§ **Challenge**:
Set down verbatim the lines of the records below, from the line containing "Where should I click to: Open" up to and including the final line of the records, omitting the pictures.

━━━━━━━━━━━━━━━━━━━━━━━━━━━━━━

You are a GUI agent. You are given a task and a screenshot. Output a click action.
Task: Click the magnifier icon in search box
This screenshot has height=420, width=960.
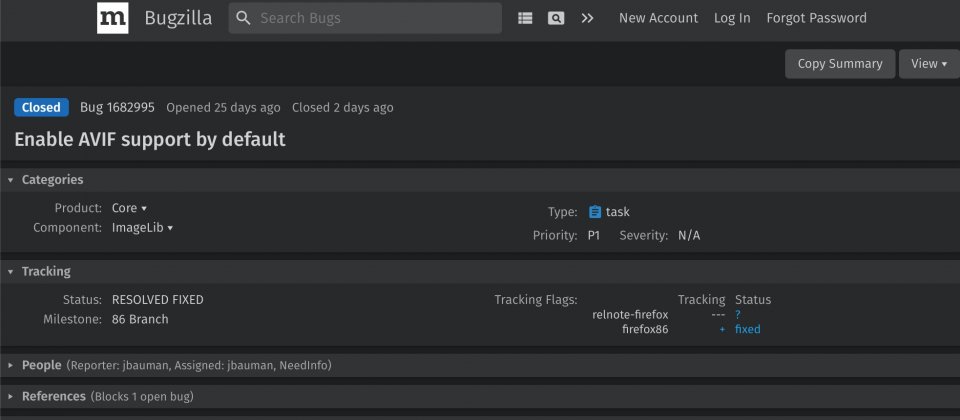point(243,18)
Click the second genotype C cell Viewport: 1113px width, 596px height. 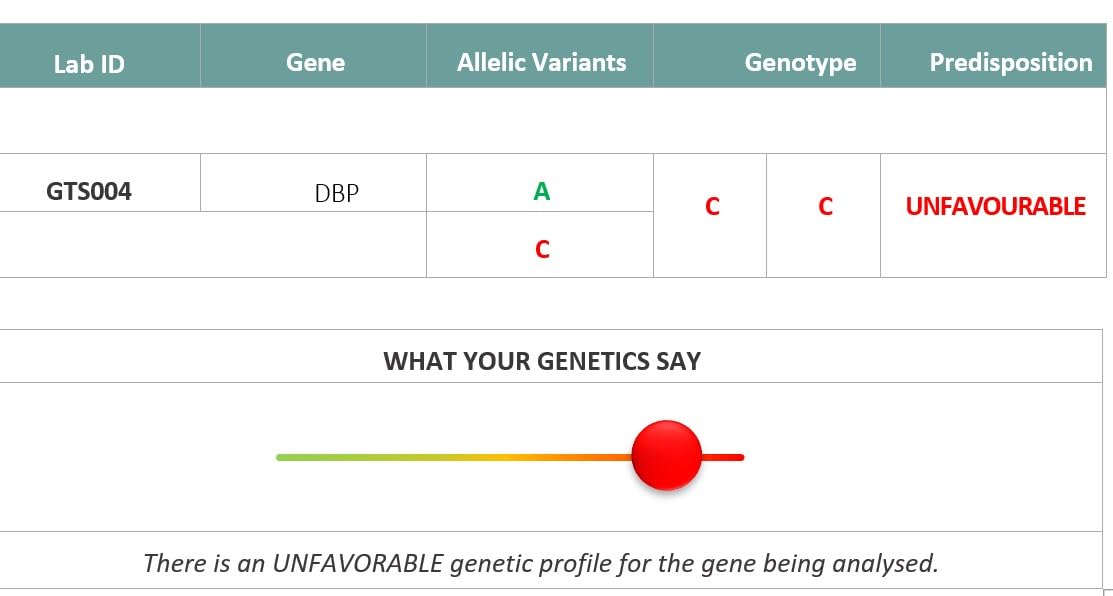(x=825, y=207)
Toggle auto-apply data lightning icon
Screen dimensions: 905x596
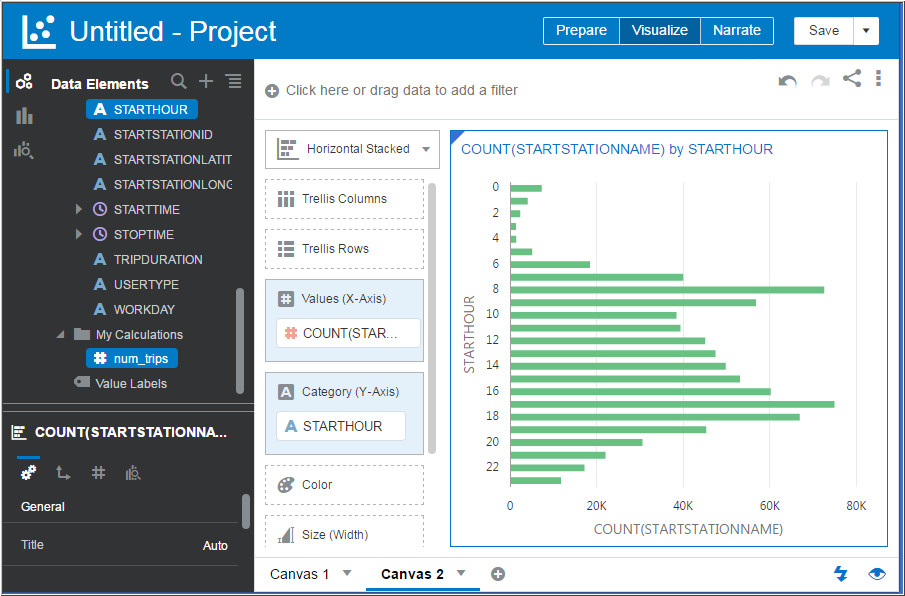pyautogui.click(x=841, y=573)
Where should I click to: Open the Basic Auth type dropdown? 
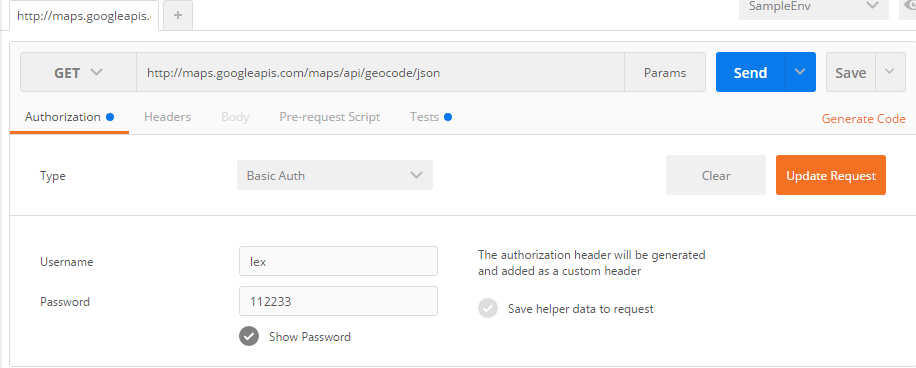point(335,175)
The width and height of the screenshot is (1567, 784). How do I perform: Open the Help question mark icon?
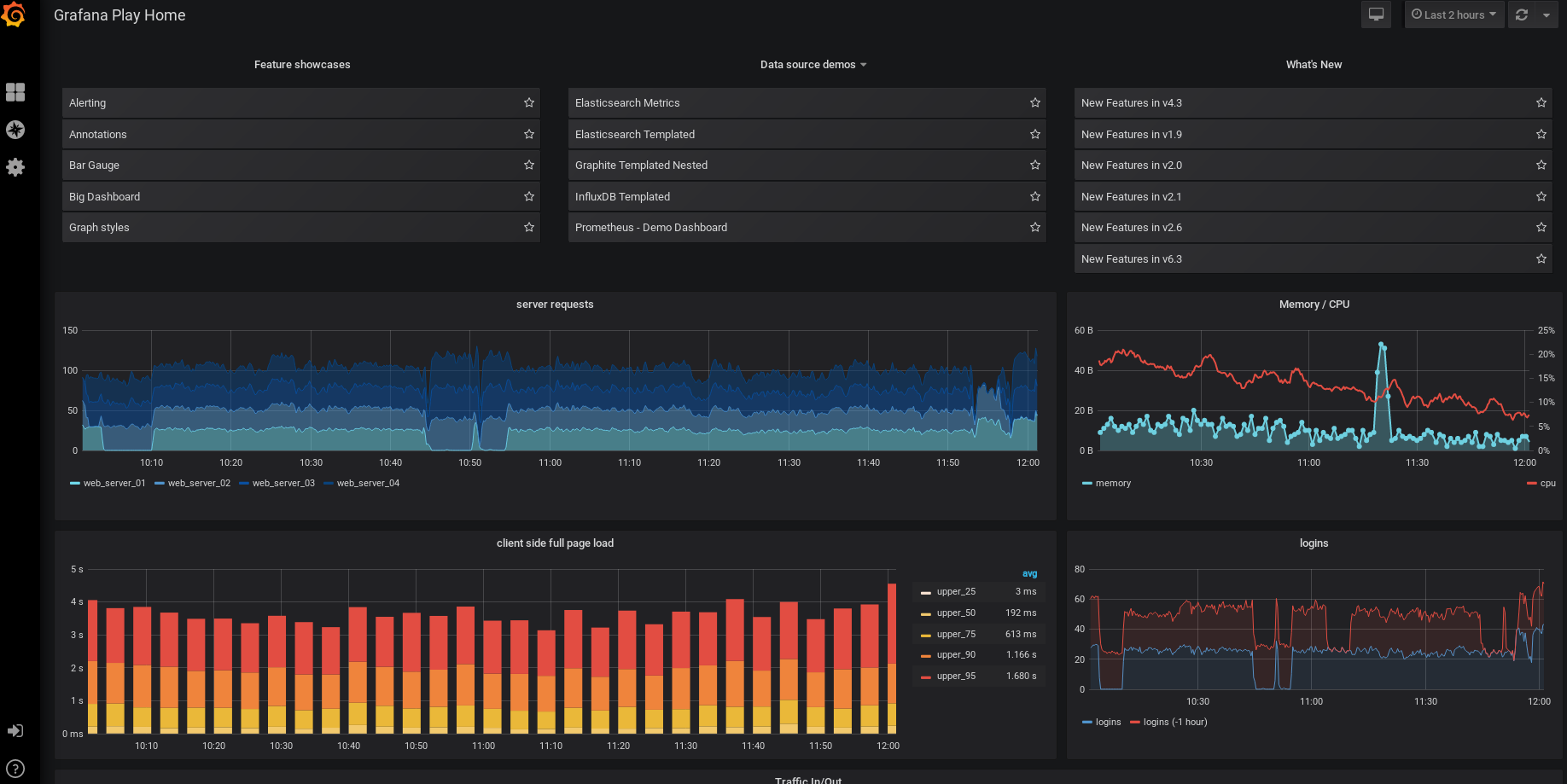click(x=15, y=769)
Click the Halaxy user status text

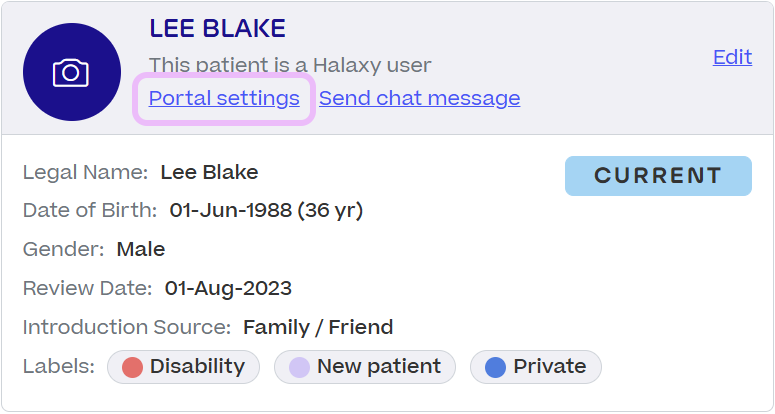click(x=289, y=65)
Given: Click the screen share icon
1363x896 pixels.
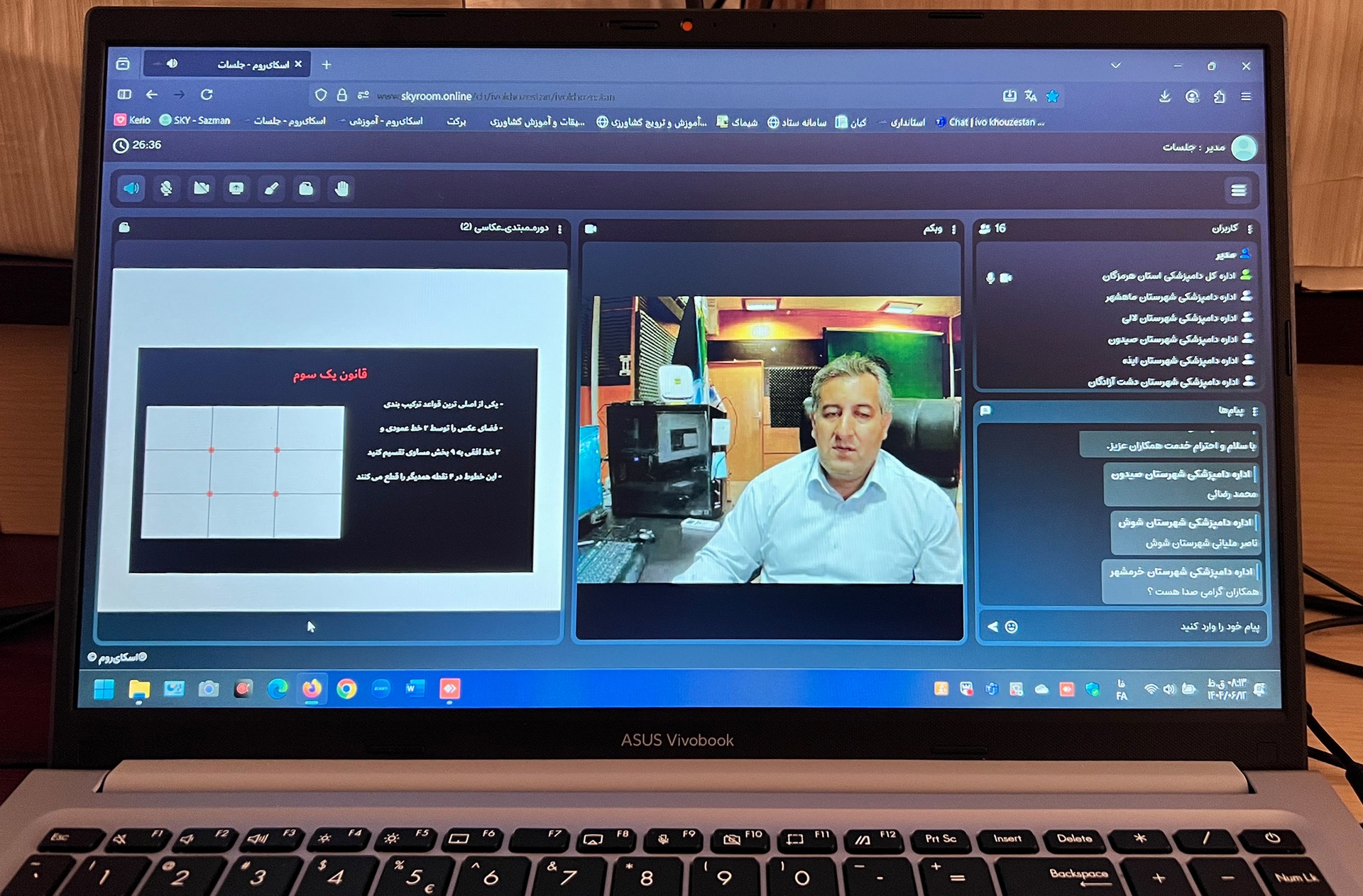Looking at the screenshot, I should pos(236,189).
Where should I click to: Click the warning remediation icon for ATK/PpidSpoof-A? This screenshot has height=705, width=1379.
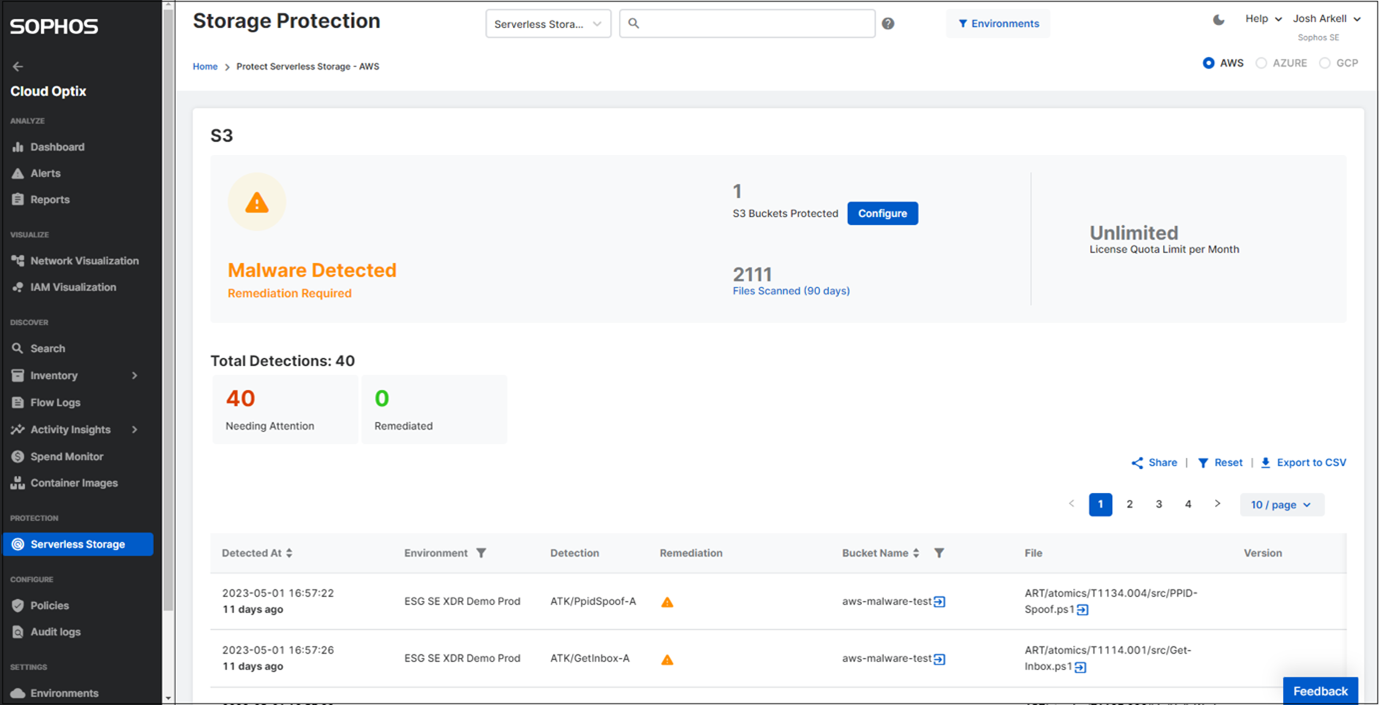pos(667,602)
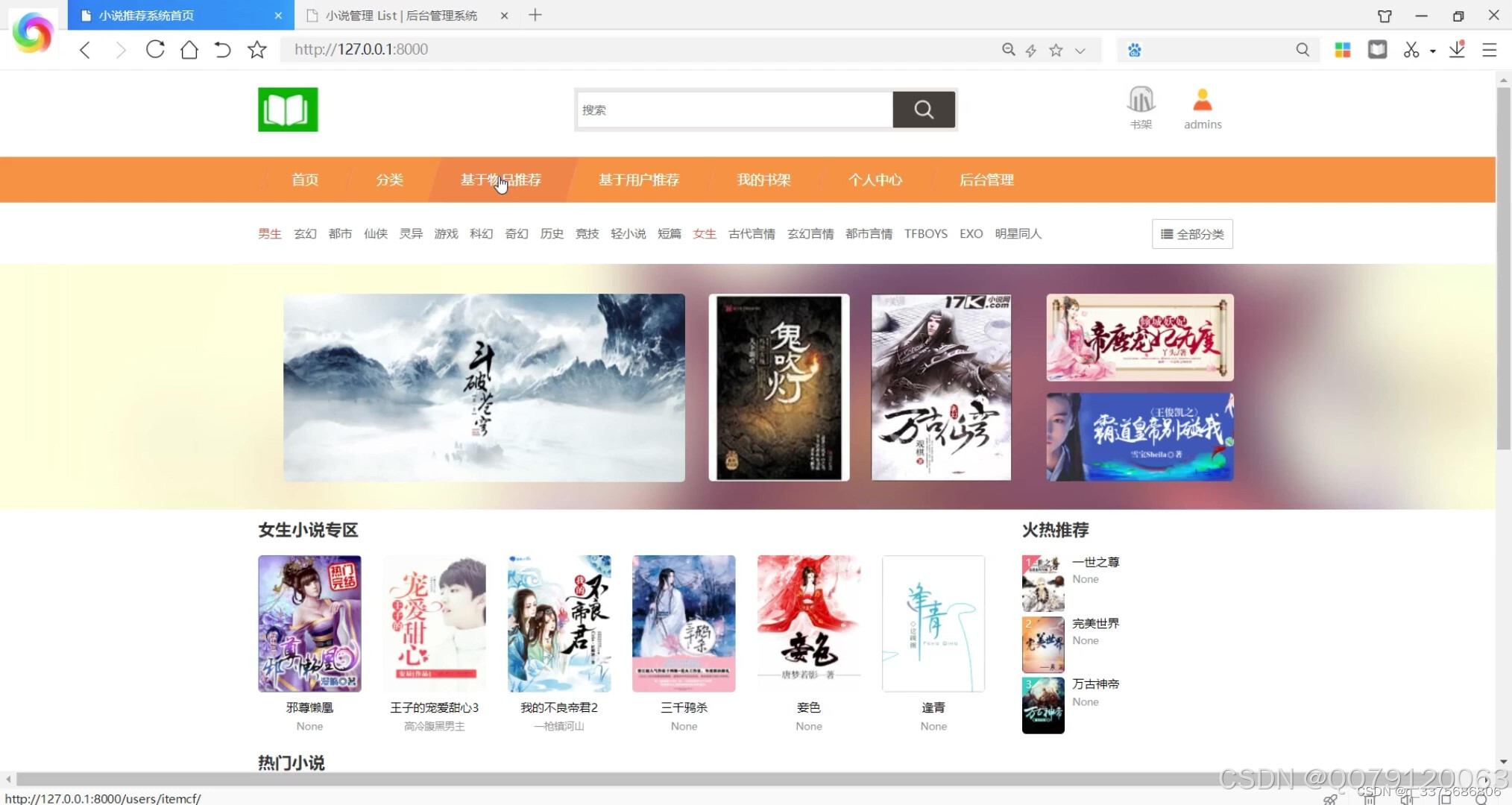The image size is (1512, 805).
Task: Open the 后台管理 navigation link
Action: click(986, 180)
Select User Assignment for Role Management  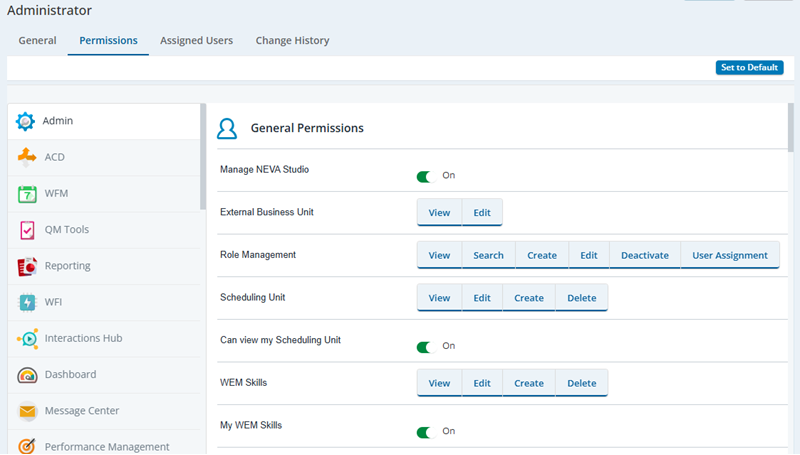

━━━━━━━━━━━━━━━━━━━━━━━━━━━━━━

§ **Written response**:
Where should I click to: Open the Basic Auth type dropdown? 
point(335,175)
The width and height of the screenshot is (1567, 784). How do I perform: Open the Help question mark icon?
click(x=15, y=769)
Click the Halaxy user status text

click(x=289, y=65)
Given: Click the screen share icon
1363x896 pixels.
Looking at the screenshot, I should pos(236,189).
Where should I click to: Click the warning remediation icon for ATK/PpidSpoof-A? This screenshot has height=705, width=1379.
pos(667,602)
The image size is (1512, 805).
Task: Open the 后台管理 navigation link
Action: click(986, 180)
Select User Assignment for Role Management  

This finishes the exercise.